Resume ELMo training after crash
pjox opened this issue · 1 comments
Hello,
I'm currently trying to train ELMo with my own data, but sadly the process has crashed (cluster problem, nothing to do with the code). Since I have the checkpoints I don't want to loose days of training. However when I tried the restart.py
the perplexity jumped way up and it actually seems to me that it just started reading the data from the beginning once again, after all if I understood correctly the restart.py
is intended for fine-tuning, not for resuming a traning after a crash.
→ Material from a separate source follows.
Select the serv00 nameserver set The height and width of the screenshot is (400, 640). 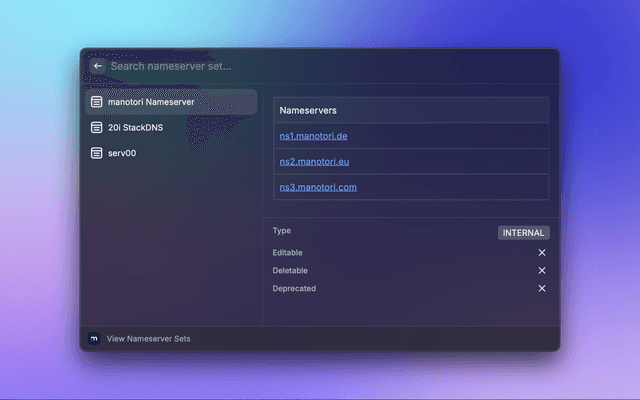[x=122, y=153]
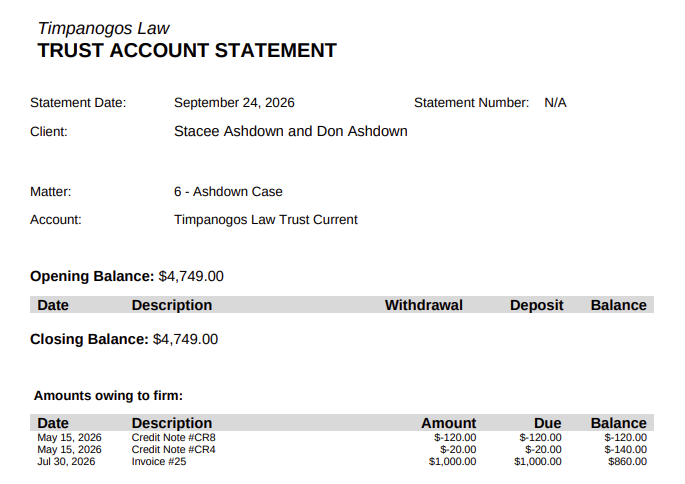Click the TRUST ACCOUNT STATEMENT heading
The image size is (685, 484).
point(187,50)
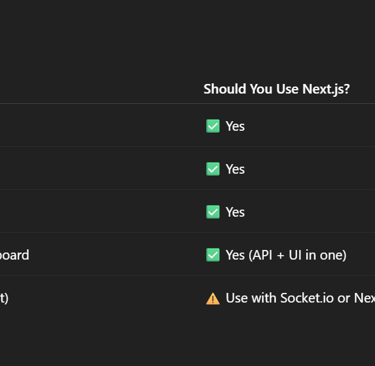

Then I saw that in bilm/training.py
line 675 where the training function is provided, one can pass the checkpoint:
def train(options, data, n_gpus, tf_save_dir, tf_log_dir,
restart_ckpt_file=None):
and actually in line 770 of the same file, the checkpoint appear to be loaded (provided it is passed to the function):
if restart_ckpt_file is not None:
loader = tf.train.Saver()
loader.restore(sess, restart_ckpt_file)
However in the bin/train_elmo.py
there where the train function is called on line 63, the checkpoint file is not specified:
train(options, data, n_gpus, tf_save_dir, tf_log_dir)
Can I resume my training just putting the checkpoint there at the end? Do I have to do something else to resume training? Is it even possible to resume training without affecting perplexity?
Thank you in advance.